Rei shook his head. "Sneaseler wouldn't take Akari this high. She definitely won't come to me."

"Fine," Volo said, scooting back away from the edge. "But we can't just leave her down there!" He said, with gusto.

Rei rolled his eyes at the self-proclaimed pokemon "wielder", before pulling his pack together.

"Make no doubt about it!" Volo said, pulling his exotic supplies from his pack—healing potions and remedies, tossing out his garchomp, who was splayed across the floor, still fainted and burned from being knocked out by Ashes, covering his garchomp in as many potions as he had, the shark-like creature's wounds beginning to heal over as their potions worked their magic.
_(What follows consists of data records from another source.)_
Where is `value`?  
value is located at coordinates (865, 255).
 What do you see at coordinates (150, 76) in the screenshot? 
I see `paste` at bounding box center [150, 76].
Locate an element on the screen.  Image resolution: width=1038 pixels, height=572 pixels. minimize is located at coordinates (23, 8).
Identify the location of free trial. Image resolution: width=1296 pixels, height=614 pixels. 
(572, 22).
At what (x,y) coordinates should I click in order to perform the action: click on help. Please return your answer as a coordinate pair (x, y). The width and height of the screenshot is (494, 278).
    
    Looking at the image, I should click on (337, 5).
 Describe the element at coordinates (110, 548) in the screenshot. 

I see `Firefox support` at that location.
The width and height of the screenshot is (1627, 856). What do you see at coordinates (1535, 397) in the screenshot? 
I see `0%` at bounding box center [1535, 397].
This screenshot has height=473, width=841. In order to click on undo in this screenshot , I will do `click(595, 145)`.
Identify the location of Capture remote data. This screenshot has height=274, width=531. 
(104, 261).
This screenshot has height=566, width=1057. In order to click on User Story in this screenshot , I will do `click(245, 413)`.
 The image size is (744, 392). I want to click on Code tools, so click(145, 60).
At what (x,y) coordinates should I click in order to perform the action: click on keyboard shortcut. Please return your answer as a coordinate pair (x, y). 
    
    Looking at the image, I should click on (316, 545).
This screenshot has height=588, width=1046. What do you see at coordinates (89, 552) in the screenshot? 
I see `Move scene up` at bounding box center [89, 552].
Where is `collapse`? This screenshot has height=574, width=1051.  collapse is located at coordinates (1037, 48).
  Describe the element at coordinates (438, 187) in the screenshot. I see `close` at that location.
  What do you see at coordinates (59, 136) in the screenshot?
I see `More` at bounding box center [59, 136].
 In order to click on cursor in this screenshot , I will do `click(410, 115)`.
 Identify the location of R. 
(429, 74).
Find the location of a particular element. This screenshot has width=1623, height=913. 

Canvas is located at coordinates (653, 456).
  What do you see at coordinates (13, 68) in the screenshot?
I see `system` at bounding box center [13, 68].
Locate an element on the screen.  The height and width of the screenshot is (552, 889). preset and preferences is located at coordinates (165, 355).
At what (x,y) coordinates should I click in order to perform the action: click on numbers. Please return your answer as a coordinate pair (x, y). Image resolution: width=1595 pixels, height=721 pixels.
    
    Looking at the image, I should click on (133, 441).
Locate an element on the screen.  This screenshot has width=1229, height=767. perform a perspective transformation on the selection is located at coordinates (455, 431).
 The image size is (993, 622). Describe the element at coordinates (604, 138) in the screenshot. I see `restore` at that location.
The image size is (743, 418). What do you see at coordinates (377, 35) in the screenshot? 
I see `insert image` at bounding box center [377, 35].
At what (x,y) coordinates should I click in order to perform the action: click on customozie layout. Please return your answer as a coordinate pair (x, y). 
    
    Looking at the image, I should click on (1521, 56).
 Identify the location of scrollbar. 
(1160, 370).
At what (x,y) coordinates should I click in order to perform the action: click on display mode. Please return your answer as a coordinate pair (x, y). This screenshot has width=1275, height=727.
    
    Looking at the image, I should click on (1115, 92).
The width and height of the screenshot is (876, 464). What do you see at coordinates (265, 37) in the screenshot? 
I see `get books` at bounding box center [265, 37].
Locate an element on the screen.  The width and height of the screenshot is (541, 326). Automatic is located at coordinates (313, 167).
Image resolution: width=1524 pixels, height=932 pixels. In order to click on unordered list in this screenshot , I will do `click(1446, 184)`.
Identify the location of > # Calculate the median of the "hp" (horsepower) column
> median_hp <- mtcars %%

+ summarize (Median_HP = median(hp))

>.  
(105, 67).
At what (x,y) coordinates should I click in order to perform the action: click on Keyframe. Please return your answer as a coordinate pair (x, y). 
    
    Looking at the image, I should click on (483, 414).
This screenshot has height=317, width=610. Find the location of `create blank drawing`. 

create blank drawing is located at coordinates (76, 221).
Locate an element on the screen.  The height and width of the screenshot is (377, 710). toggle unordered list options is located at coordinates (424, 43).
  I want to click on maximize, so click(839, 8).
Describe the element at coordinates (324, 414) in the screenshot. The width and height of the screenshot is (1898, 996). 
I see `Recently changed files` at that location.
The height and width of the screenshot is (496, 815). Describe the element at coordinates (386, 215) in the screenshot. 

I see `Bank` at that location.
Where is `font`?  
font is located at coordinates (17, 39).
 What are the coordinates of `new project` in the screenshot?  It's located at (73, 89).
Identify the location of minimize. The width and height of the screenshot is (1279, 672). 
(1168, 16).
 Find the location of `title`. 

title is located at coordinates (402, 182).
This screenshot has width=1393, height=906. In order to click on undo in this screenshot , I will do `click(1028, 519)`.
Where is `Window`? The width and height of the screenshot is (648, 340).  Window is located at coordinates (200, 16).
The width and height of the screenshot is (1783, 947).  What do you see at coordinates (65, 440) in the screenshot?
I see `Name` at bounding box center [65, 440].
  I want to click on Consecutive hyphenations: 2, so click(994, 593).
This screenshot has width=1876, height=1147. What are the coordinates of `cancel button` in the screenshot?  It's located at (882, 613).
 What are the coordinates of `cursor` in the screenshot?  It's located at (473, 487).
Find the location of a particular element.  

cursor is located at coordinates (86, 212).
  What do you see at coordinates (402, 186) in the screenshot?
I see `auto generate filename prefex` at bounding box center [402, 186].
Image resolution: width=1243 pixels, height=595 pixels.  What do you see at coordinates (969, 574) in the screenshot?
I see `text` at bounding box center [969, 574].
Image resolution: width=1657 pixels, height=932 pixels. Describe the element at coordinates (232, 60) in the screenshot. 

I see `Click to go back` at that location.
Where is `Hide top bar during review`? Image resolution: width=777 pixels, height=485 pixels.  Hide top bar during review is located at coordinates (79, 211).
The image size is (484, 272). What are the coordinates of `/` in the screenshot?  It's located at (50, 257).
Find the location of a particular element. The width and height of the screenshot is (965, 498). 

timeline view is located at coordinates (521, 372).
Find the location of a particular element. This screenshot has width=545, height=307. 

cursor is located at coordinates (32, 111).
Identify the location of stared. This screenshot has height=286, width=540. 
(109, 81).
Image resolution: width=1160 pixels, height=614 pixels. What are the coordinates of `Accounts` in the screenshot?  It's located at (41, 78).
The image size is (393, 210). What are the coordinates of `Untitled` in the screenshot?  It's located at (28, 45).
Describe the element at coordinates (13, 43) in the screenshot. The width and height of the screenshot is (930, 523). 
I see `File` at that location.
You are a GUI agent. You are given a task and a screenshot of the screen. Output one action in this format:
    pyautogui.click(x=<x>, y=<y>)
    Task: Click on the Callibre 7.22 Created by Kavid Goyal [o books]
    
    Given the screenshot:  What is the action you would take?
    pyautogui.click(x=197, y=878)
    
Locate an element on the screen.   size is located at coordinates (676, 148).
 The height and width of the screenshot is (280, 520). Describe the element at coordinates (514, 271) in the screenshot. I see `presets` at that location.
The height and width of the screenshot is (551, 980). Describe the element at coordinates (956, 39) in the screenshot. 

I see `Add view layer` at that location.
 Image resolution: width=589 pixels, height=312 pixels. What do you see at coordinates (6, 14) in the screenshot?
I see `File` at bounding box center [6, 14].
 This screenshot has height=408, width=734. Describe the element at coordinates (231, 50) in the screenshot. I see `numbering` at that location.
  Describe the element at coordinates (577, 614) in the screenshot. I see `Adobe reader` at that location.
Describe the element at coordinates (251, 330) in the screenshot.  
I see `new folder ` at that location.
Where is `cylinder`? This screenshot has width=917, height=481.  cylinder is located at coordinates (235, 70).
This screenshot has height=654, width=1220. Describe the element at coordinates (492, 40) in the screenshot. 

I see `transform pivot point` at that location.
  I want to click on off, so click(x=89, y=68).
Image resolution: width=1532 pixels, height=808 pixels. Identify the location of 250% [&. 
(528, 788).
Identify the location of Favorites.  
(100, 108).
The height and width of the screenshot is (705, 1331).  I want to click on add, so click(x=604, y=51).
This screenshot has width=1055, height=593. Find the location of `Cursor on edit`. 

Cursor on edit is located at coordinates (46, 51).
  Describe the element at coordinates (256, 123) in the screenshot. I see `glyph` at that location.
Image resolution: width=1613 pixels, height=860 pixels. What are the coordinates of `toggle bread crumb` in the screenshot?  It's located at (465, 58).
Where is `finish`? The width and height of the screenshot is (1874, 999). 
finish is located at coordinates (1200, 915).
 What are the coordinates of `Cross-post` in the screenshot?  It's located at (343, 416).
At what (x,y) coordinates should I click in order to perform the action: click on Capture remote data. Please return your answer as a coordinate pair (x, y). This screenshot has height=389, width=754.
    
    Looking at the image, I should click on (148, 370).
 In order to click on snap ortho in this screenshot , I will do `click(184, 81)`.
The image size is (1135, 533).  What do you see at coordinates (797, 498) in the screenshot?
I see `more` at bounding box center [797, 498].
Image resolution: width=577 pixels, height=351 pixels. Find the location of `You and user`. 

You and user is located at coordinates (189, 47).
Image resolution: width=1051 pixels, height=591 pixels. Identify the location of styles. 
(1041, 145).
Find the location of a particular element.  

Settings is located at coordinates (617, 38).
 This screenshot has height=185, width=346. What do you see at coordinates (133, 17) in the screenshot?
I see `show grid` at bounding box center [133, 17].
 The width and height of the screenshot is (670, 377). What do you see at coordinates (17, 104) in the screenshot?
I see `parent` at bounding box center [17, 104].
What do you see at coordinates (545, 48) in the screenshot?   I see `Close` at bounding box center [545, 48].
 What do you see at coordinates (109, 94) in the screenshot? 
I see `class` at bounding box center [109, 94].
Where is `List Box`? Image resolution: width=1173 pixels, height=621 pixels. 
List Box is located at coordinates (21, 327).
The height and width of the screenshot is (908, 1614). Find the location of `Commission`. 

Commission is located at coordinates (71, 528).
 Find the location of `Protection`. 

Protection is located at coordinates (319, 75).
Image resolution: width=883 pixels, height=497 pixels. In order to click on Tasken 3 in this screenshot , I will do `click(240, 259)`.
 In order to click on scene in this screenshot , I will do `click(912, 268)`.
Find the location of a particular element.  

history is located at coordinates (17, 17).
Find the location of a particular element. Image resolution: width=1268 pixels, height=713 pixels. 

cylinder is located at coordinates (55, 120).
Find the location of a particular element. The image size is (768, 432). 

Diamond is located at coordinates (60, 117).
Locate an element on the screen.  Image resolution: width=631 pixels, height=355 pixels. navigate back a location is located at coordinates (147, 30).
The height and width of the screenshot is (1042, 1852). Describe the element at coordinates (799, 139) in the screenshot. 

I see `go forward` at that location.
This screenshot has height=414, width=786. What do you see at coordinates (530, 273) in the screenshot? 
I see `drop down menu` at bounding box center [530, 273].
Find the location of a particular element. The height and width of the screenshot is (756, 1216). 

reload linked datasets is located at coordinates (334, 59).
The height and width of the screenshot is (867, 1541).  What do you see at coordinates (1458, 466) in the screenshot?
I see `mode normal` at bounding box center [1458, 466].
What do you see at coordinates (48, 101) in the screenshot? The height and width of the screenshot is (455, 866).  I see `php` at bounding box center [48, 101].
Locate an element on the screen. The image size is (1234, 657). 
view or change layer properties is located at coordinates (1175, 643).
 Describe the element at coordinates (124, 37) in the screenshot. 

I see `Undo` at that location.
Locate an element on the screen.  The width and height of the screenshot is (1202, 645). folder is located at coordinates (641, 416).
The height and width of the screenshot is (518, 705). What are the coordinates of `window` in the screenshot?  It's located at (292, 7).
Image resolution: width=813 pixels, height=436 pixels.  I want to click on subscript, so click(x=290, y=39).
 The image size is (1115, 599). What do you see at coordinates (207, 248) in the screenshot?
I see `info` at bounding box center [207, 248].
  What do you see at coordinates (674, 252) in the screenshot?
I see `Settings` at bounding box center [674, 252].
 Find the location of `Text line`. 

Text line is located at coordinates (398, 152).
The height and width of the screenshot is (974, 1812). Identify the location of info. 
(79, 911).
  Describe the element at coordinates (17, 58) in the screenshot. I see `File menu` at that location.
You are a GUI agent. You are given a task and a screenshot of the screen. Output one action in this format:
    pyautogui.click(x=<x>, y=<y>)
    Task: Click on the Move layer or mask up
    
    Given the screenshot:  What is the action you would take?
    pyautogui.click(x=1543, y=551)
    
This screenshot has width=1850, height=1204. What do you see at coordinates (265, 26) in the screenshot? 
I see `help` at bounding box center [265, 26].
"I'm not sure I want to be up here when you get back," Rei said.

"Nonsense!" Volo said. "Here! Take these full heals! Come, meet our sky goddess and let's see if she can help," he said, tossing Rei enough healing materials to cover his team and then some.

Rei continued to eye the man, though he did not turn down the travelling merchant's gifts, as the mountain rumbled and cracked below them. Volo's garchomp was fully awake, eyeing Ashes, and Rei's team as he let them out, to give them all potions and heal them up. The fight hadn't turned bitter, at least, that much Rei was grateful for. It seemed both party's pokemon had felt no need to take that finishing bite or stab or attack.

"Volo, seriously, what do you want out of this whole thing?" Rei asked.

Volo chuckled, hopping on his garchomp's back as his Togekiss began to stand up, recovering from their fight. "Isn't it obvious? I want to be a god."